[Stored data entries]
____

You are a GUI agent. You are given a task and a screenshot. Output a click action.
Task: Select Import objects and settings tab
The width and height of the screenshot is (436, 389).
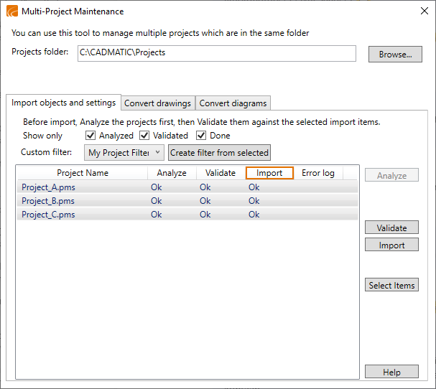63,103
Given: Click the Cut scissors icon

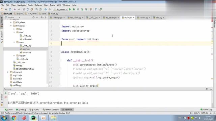Looking at the screenshot, I should pyautogui.click(x=24, y=9).
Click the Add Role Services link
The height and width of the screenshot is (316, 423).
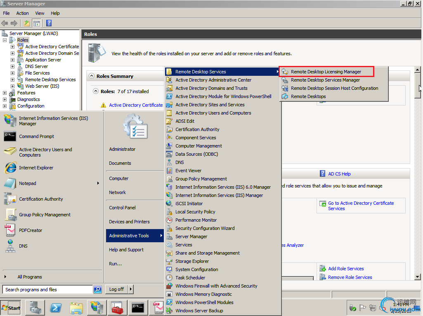pos(346,269)
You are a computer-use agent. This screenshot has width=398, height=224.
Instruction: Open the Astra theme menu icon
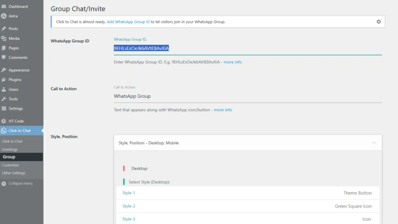pyautogui.click(x=4, y=16)
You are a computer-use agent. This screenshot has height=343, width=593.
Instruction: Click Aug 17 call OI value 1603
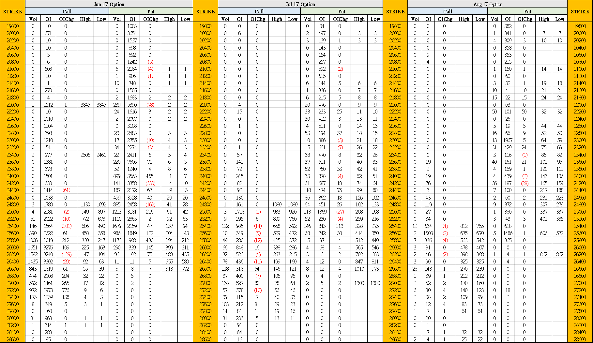tap(428, 233)
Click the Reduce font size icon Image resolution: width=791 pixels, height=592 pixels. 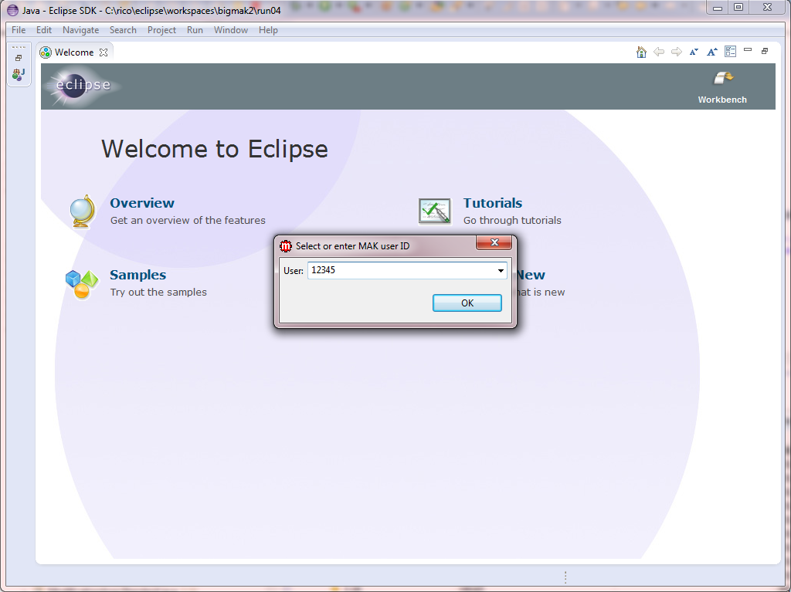[x=694, y=52]
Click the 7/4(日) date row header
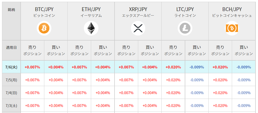 (x=11, y=93)
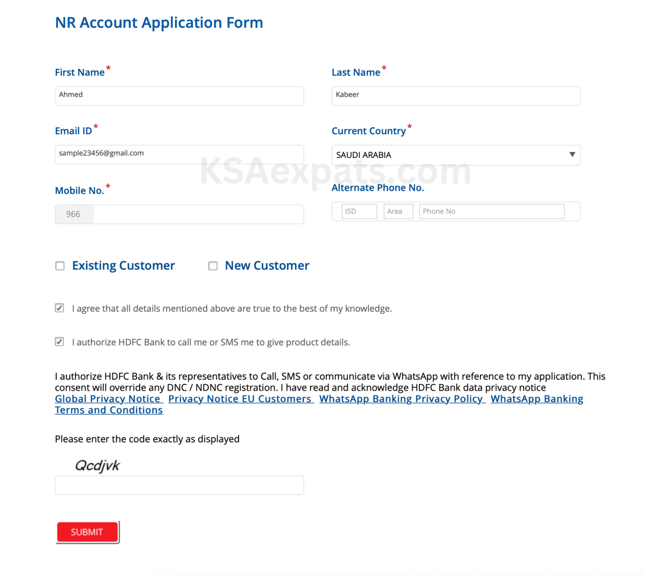Disable the authorize HDFC Bank call/SMS checkbox
The width and height of the screenshot is (645, 576).
pos(59,341)

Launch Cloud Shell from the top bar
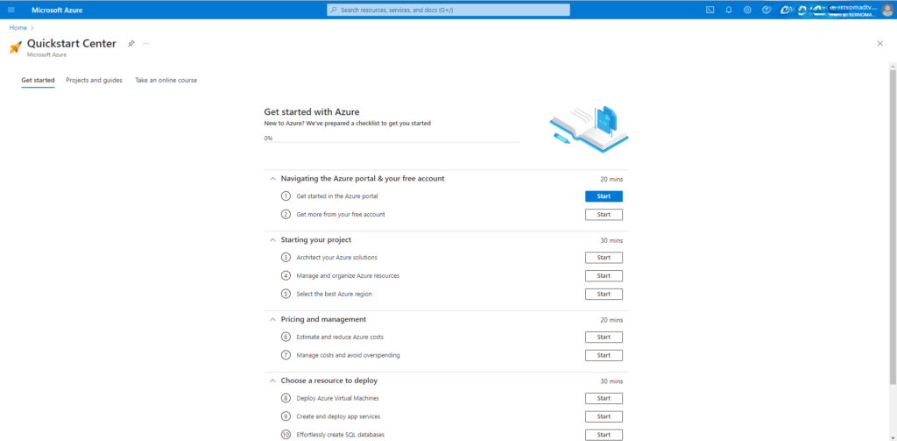pyautogui.click(x=710, y=10)
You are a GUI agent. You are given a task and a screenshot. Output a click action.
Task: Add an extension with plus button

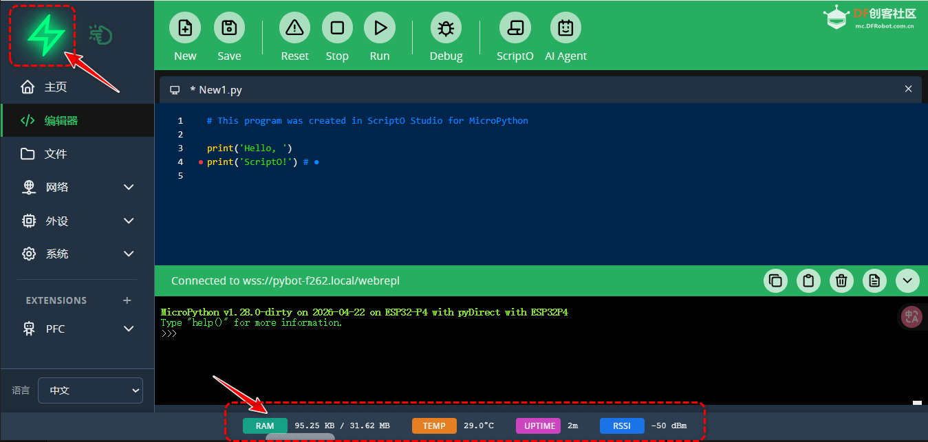point(127,300)
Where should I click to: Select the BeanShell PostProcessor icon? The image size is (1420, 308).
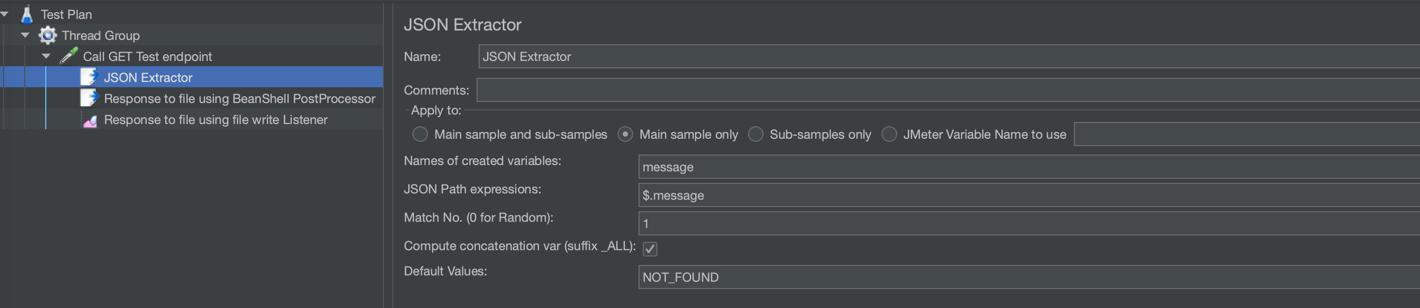point(89,98)
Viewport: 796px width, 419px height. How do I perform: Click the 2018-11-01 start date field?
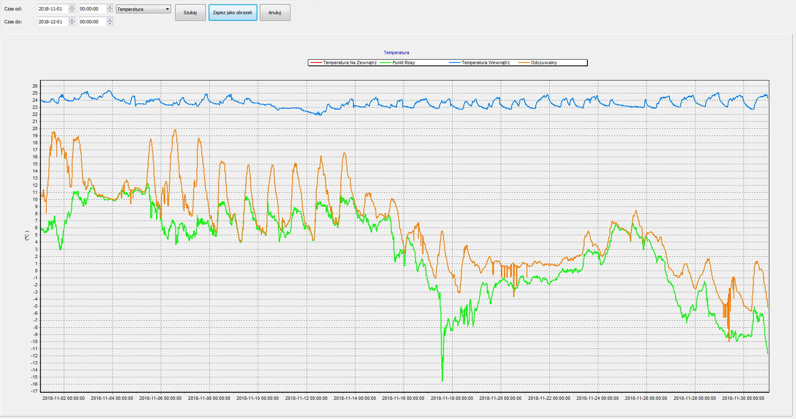point(53,9)
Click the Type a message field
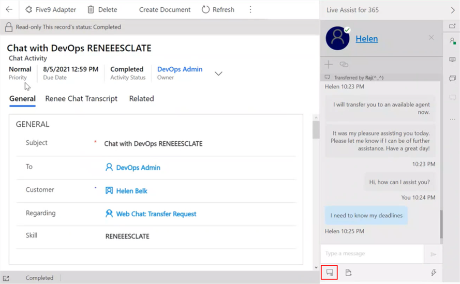The height and width of the screenshot is (284, 460). click(372, 253)
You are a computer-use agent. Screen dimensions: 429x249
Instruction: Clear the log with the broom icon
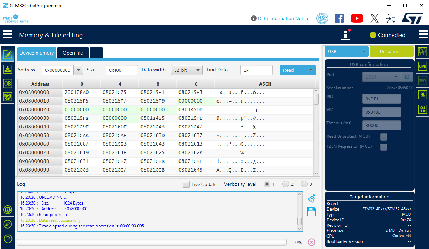pyautogui.click(x=311, y=198)
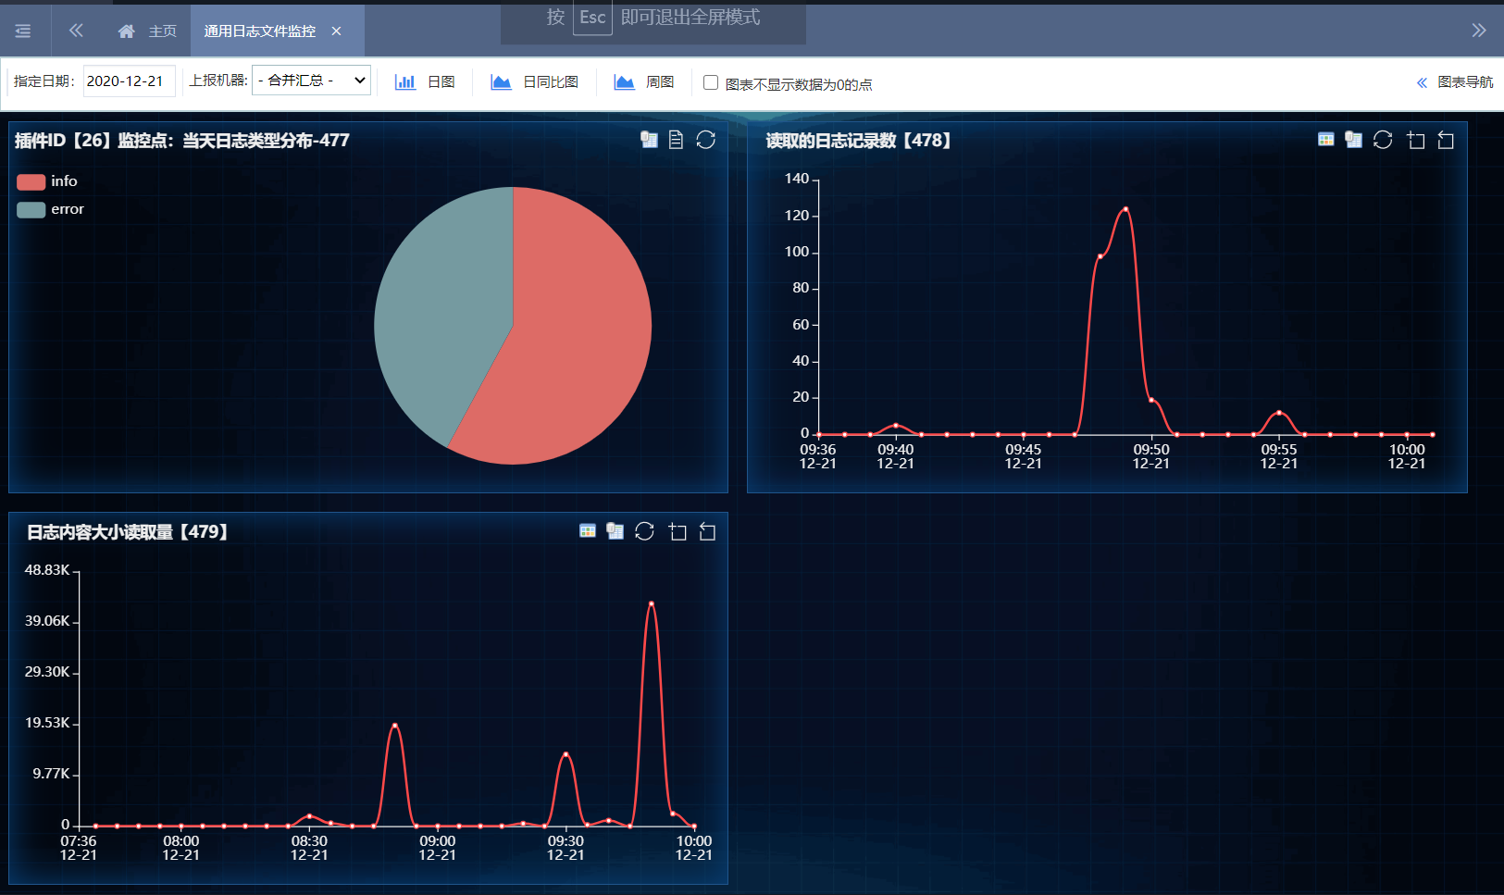
Task: Open document icon in pie chart panel
Action: pyautogui.click(x=676, y=140)
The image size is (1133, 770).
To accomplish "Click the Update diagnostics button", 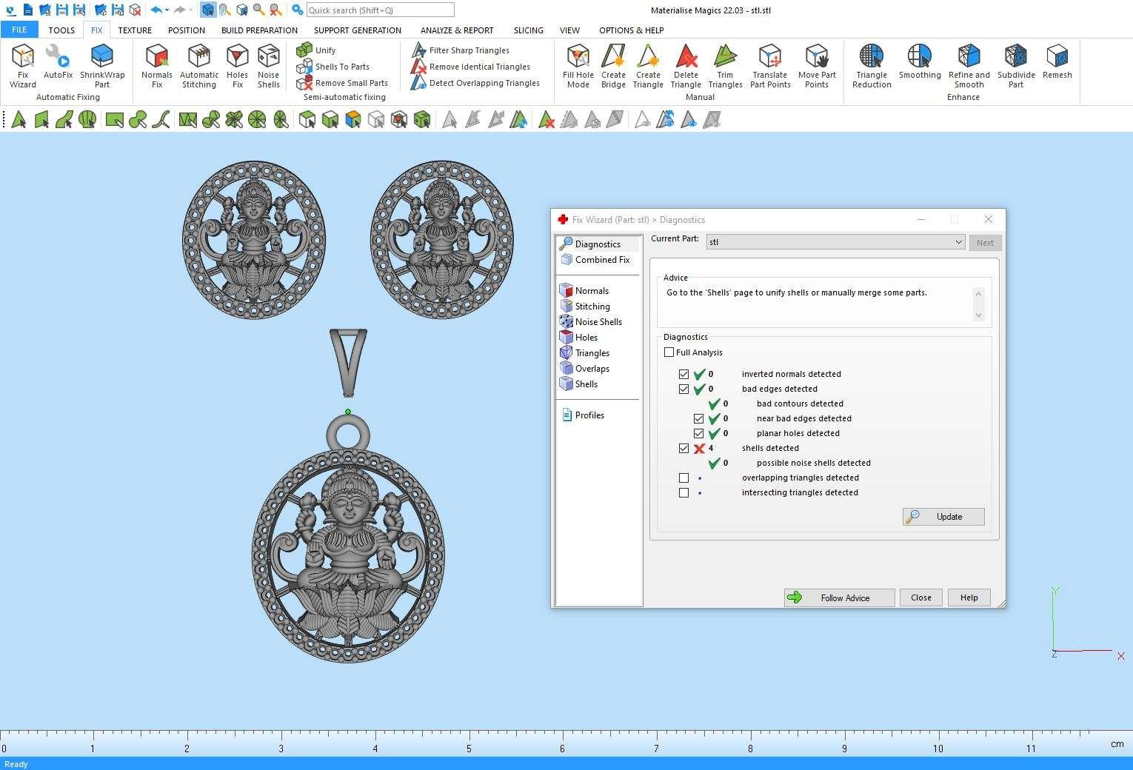I will pyautogui.click(x=943, y=517).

____

- [Work order]: The answer should contain only the lines from the start of the records above through the line with "Click the Add Role Services link", copied exactly, and no pictures.

- [Result below]:
You are a GUI agent. You are given a task and a screenshot. Output a click action.
Task: Select Import objects and settings tab
The width and height of the screenshot is (436, 389).
63,103
Given: Click the Cut scissors icon

Looking at the screenshot, I should pyautogui.click(x=24, y=9).
Click the Add Role Services link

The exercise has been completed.